▶ _TASK_
Convert the lines running from the line with "Task: Click the Record" through the end of the items into a JSON list of strings, one string per line, leaving out blank lines and any pictures.

▶ _PROVIDED RECORDS_
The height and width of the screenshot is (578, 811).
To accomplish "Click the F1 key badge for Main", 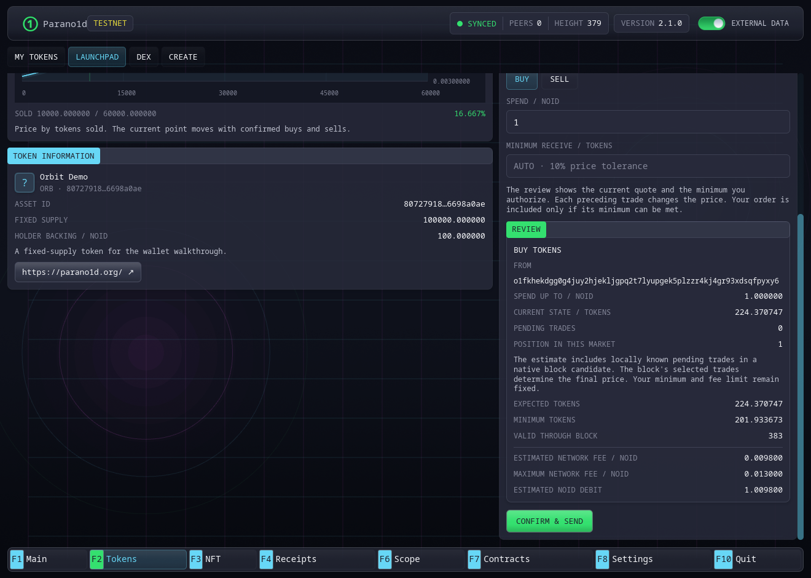I will [x=17, y=559].
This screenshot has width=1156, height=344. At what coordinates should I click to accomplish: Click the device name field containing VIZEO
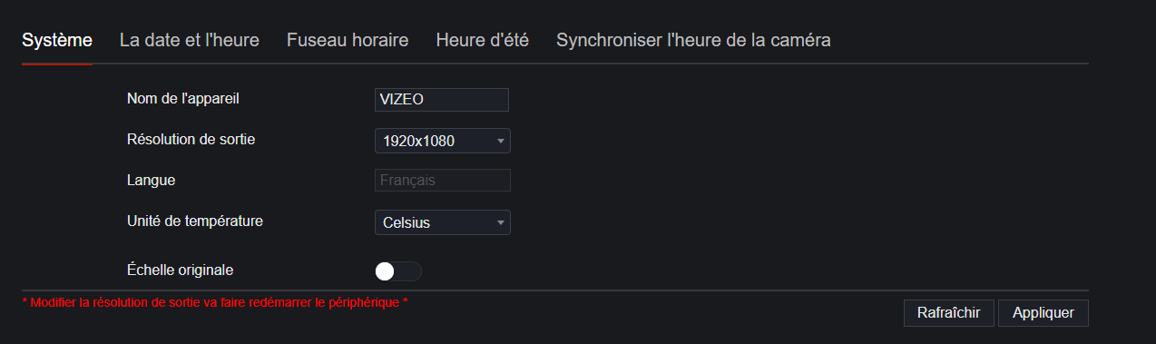click(442, 100)
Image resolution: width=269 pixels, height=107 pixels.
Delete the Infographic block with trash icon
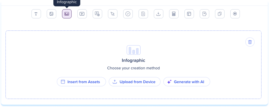pos(250,42)
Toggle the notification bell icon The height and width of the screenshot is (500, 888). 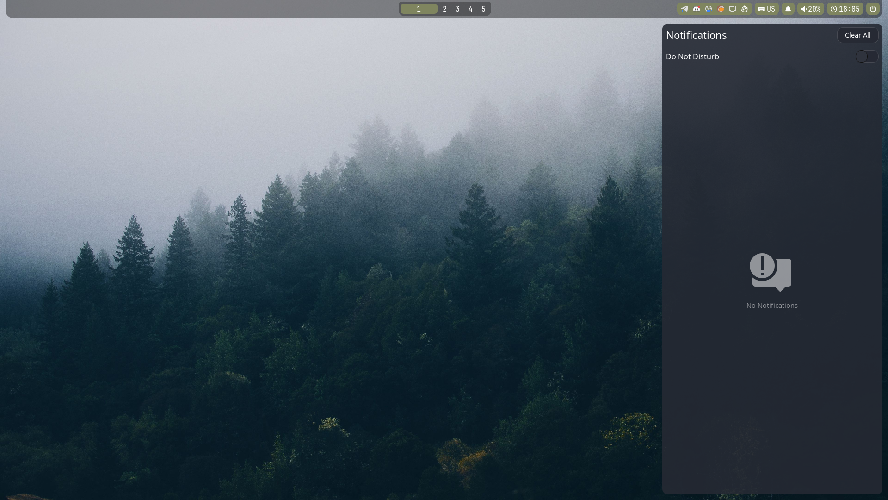click(788, 9)
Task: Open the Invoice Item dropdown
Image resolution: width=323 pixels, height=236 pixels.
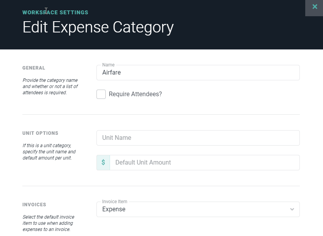Action: tap(198, 209)
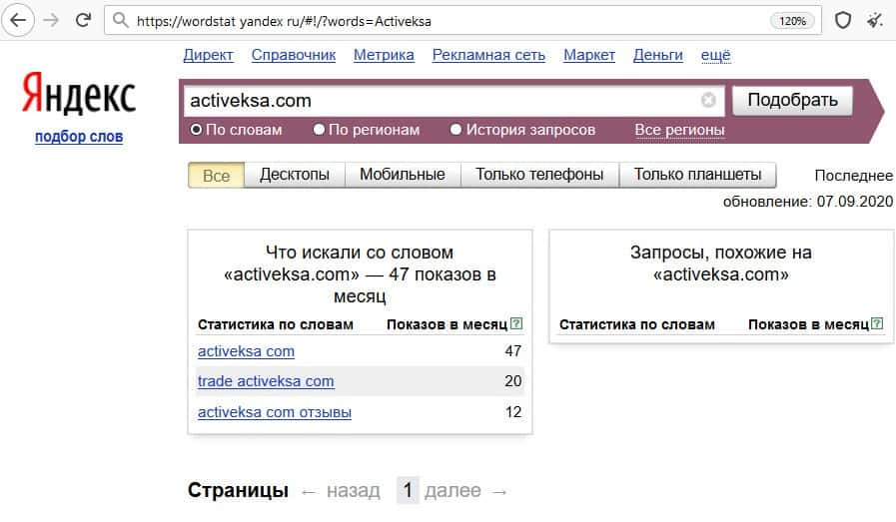896x522 pixels.
Task: Select the "По словам" radio option
Action: tap(196, 130)
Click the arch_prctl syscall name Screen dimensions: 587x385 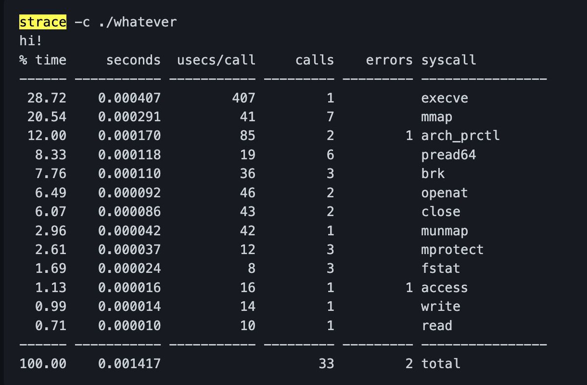(x=460, y=136)
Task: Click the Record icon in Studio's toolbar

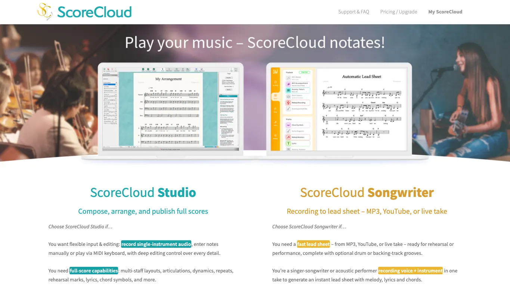Action: (x=108, y=70)
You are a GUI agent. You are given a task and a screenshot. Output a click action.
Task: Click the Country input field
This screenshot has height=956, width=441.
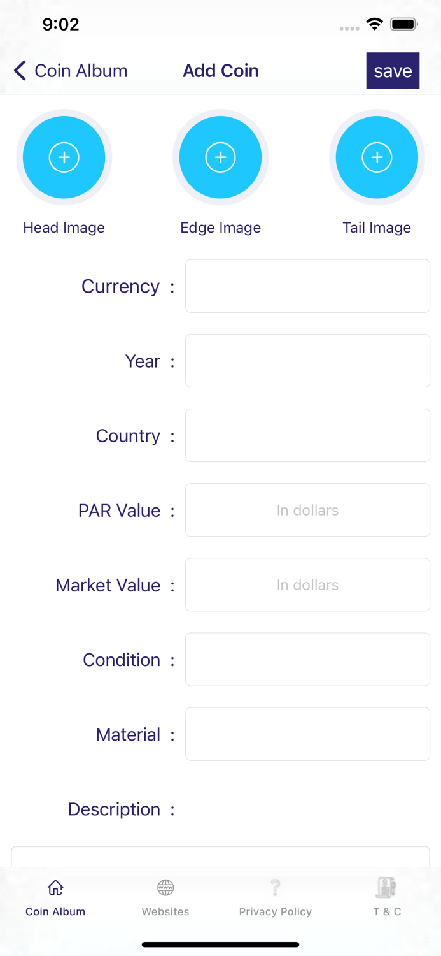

▶ _CORRECT ANSWER_
[
  "Task: Click the Record icon in Studio's toolbar",
  "Action: (x=108, y=70)",
  "You are a GUI agent. You are given a task and a screenshot. Output a click action.",
  "Task: Click the Country input field",
  "This screenshot has height=956, width=441."
]